No parades? No problem. More than 25 residences have transformed their houses to floats for everyone to enjoy, both day and night, through Feb. 16.
The Wheelers, who live at 1008 W. Pine Ave., have large cutouts of the Mardi Gras chicken chase tradition, a fiddler, alligators and a pot of gumbo. “It’s been so much fun to get the idea rolling,” said Wheeler. “We aren’t the New Orleans float designers, but we all have our own ideas and influences. It’s also become competitive, of course.”
Wheeler also suggests to view decorative houses during the day and again at night. “It’s like driving around looking at Christmas lights, but with a Mardi Gras theme and they look completely different at night,” he said.

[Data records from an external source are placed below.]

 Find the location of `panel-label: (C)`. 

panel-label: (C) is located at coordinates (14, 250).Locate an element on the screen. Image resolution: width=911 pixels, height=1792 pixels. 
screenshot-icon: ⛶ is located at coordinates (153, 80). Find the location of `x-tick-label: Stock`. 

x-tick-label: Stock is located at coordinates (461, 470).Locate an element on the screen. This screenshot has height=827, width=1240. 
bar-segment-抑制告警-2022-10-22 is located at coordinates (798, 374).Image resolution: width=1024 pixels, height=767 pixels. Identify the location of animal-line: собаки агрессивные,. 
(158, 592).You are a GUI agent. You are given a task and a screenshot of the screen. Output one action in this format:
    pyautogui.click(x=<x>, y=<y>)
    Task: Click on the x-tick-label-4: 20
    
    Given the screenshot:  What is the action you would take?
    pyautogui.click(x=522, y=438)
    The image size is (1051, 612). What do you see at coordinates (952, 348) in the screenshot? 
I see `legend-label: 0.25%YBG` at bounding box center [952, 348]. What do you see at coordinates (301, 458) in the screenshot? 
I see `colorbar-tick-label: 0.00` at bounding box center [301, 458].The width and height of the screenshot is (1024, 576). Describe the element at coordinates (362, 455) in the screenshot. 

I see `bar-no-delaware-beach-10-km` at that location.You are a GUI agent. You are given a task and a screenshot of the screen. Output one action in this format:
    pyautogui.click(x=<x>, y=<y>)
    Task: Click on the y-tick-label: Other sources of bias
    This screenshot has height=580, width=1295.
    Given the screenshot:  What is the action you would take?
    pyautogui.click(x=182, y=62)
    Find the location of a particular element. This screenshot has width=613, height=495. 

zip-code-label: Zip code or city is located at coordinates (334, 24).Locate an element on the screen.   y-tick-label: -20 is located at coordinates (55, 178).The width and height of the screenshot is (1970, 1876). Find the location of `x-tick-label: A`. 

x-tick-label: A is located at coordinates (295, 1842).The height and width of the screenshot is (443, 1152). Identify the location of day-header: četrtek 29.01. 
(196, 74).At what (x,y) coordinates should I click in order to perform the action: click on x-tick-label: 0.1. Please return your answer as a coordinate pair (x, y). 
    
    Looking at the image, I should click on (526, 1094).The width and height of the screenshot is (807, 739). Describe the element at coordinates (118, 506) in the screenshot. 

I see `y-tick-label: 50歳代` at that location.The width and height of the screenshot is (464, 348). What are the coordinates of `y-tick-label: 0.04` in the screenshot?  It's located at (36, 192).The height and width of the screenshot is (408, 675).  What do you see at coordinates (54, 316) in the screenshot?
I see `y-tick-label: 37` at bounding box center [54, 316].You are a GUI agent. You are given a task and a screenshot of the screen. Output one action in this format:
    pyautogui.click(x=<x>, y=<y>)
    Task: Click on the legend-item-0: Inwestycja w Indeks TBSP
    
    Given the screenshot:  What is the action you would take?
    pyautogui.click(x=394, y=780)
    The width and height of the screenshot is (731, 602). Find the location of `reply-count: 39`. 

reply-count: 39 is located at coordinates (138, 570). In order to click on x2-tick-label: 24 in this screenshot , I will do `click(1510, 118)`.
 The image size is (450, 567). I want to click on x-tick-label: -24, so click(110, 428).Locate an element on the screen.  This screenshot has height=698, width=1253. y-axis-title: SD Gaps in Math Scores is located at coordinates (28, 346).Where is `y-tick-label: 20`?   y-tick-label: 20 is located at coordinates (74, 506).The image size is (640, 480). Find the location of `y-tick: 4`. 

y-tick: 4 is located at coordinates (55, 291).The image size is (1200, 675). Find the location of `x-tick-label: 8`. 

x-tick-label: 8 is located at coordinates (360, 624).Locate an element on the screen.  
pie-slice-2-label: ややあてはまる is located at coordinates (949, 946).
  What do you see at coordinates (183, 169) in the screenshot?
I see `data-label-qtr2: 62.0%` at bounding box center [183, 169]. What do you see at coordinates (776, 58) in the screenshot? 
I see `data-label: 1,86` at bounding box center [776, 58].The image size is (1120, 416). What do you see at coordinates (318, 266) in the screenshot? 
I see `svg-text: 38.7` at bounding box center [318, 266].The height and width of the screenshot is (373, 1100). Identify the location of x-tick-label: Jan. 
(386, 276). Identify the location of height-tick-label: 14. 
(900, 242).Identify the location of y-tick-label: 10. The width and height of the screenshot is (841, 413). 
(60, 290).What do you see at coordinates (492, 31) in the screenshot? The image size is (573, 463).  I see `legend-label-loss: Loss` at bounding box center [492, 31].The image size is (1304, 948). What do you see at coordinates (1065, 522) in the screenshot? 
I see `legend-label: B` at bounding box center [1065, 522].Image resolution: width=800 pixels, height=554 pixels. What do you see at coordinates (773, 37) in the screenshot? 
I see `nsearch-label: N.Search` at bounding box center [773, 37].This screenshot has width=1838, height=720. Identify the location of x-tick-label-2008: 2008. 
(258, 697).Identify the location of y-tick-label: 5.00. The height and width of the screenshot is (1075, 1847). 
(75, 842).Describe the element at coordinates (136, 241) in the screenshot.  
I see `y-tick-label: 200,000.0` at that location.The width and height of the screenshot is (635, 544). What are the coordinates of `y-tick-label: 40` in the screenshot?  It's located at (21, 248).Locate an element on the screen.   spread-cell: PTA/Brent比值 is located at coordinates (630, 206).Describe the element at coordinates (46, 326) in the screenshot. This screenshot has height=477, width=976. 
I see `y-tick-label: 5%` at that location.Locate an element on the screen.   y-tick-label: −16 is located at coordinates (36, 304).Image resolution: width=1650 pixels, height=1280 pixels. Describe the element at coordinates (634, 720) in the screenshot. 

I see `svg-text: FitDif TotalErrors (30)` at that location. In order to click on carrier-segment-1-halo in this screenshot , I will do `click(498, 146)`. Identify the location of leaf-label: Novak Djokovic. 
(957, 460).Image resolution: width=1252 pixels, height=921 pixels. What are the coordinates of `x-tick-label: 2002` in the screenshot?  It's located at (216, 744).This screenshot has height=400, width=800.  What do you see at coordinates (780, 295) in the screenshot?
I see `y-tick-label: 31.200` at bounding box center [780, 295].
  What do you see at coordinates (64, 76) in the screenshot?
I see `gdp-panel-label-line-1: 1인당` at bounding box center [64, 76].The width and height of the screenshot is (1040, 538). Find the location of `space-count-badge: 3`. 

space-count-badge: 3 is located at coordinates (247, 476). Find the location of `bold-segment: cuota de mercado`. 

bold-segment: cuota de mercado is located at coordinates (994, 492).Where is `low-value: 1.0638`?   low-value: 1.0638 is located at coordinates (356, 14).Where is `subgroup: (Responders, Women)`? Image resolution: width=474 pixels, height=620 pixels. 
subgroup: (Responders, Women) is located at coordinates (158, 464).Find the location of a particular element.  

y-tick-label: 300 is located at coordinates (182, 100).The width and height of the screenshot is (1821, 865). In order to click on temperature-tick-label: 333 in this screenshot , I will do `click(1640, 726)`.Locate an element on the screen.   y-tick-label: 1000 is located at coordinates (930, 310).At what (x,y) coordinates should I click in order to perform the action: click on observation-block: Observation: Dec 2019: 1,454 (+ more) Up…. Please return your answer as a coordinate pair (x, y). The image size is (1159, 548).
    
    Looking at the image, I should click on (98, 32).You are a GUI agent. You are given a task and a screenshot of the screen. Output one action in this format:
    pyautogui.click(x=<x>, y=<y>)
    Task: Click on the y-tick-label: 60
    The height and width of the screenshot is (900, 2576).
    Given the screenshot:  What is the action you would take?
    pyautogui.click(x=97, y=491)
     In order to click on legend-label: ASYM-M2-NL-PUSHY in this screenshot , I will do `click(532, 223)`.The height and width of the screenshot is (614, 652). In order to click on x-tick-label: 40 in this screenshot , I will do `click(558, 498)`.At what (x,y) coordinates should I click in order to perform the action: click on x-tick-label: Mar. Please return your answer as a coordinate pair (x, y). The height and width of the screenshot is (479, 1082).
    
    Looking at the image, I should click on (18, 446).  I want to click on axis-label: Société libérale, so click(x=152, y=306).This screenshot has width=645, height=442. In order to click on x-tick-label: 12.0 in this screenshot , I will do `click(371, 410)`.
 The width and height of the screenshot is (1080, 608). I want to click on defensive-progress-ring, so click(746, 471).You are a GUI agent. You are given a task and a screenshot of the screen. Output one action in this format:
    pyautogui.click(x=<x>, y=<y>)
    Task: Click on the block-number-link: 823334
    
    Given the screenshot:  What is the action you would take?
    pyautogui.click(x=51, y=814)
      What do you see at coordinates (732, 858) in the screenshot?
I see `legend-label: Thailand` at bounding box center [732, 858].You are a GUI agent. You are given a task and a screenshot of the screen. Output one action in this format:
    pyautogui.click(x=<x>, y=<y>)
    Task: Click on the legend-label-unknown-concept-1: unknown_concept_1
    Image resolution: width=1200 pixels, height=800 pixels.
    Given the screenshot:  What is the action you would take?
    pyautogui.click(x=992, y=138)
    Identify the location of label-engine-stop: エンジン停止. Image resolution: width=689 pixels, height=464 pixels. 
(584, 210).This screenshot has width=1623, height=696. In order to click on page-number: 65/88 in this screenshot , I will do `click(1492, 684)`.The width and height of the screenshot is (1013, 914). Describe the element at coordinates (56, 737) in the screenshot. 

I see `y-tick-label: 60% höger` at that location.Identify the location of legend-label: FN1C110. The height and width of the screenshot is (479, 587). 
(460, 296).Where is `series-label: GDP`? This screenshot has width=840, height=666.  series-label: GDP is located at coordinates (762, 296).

Kimberly and Bob Manning have lived in Orange since 2013. “We didn’t celebrate Mardi Gras in Central Texas, but we have participated before in the Orange Mardi Gras,” said Kimberly, who resides at 802 W. Cypress Ave.
“Most of these homes in the district are 100-year-old Victorian style homes and have massive porches. If your decorations are not huge, it will get absorbed like putting a postage stamp on a letter. I knew had to come up with large items to stand out. The idea is to make the porch look like a float that’s ready to drive off into a parade.”
Matt Huston and his wife Vineen Giordano know Mardi Gras, all too well. The couple are Orange transplants who moved to 807 W. Pine Ave. from New Orleans about a year ago. They are using this opportunity to show their support of dog adoption through the local nonprofit, Be Intentional, by displaying festive signage that reads, “Krewe du Rescue,” and shows the faces of the four pups they have rescued.
“People are still somewhat paranoid of Orange,” said Wheeler, who owns two houses within the historical district. “There are beautiful houses here and they are a downtown amenity. It’s a village atmosphere. Everyone knows everyone. Old Orange is a comfortable place to live.”